**Task prompt**
Lines from the one containing "Phillips Academy (122, 1274)" through the final line of the data, restated word for word and free of pictures, make up the whole answer.

[Stored data]
________
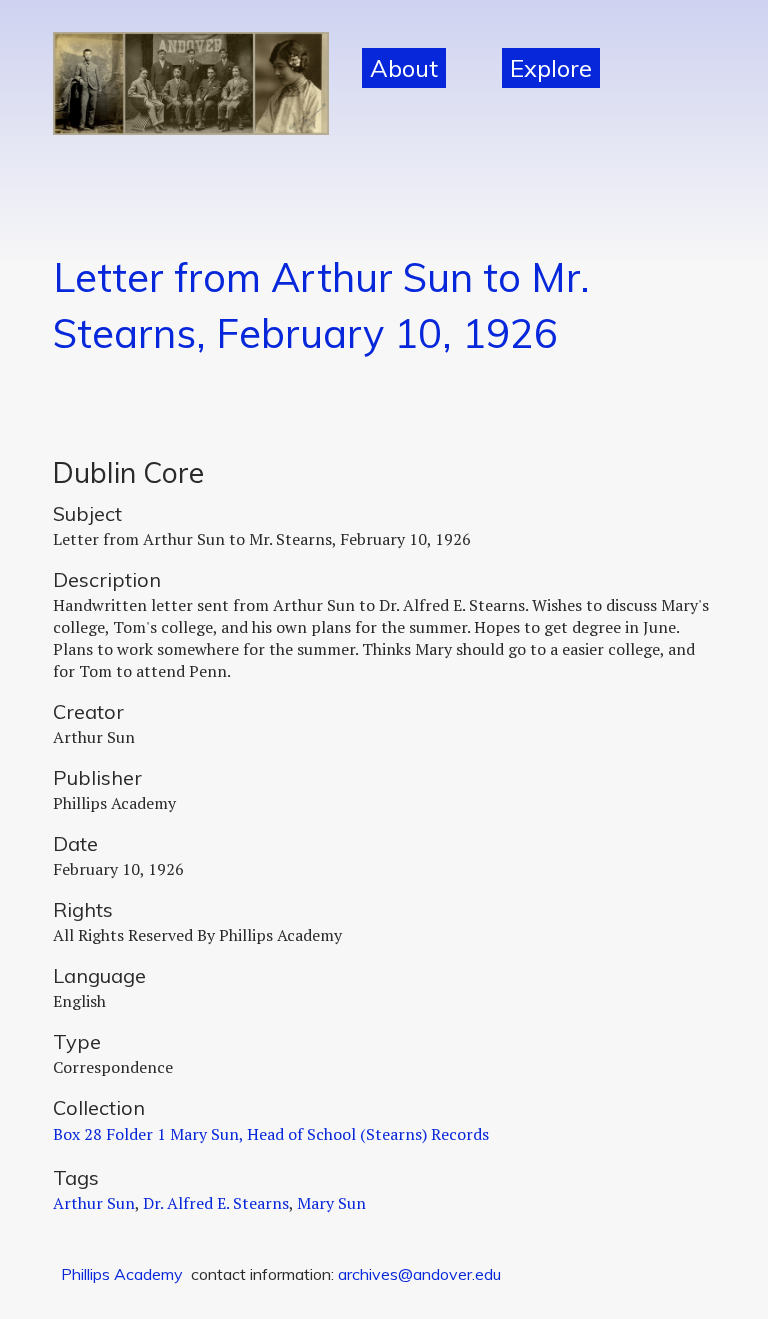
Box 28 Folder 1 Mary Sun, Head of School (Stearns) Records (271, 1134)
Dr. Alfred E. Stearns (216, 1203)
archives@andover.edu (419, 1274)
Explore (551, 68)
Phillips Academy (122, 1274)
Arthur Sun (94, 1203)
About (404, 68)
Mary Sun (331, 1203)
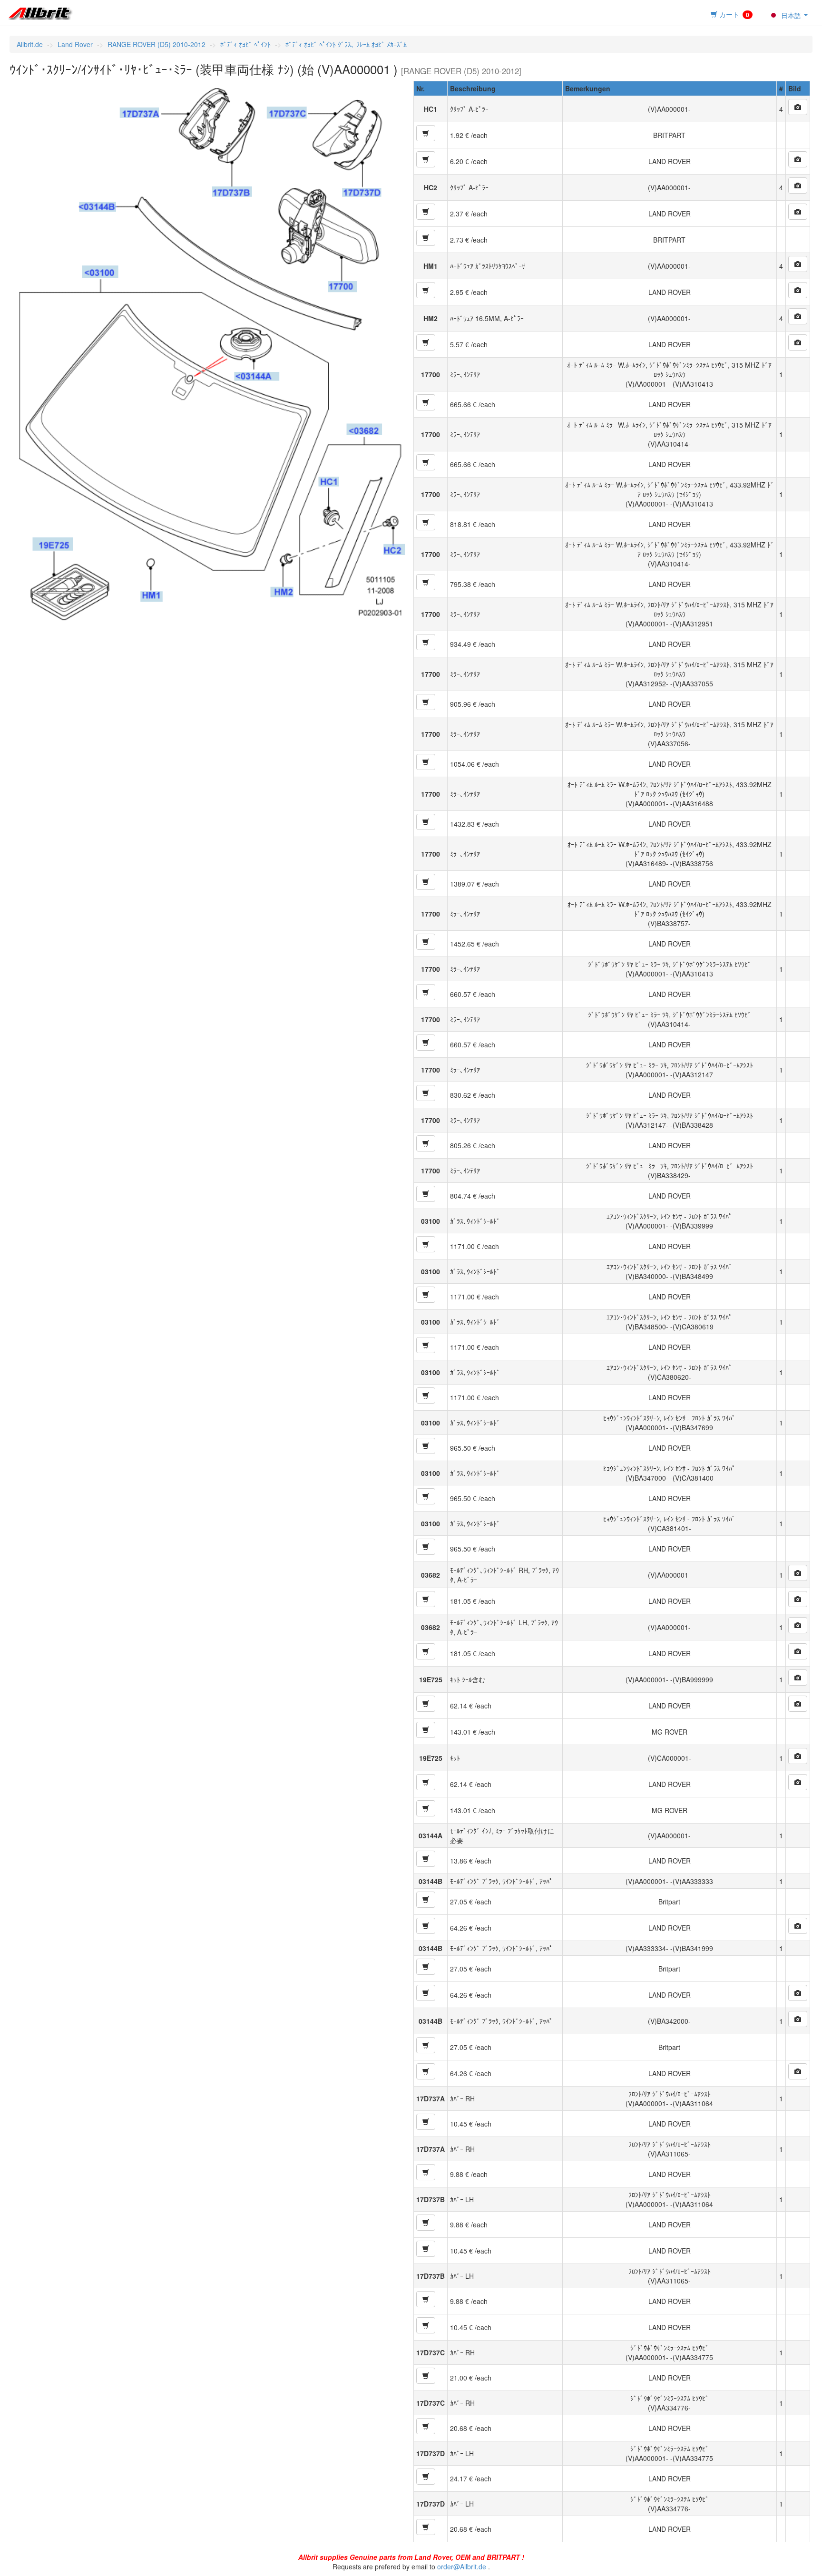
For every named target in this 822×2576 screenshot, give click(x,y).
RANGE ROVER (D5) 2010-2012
________
**Written solution**
Phillips Academy (122, 1274)
Arthur Sun (94, 1203)
About (404, 68)
Mary Sun (331, 1203)
For every named target in this 822×2576 screenshot, give click(x,y).
RANGE ROVER (D5) 2010-2012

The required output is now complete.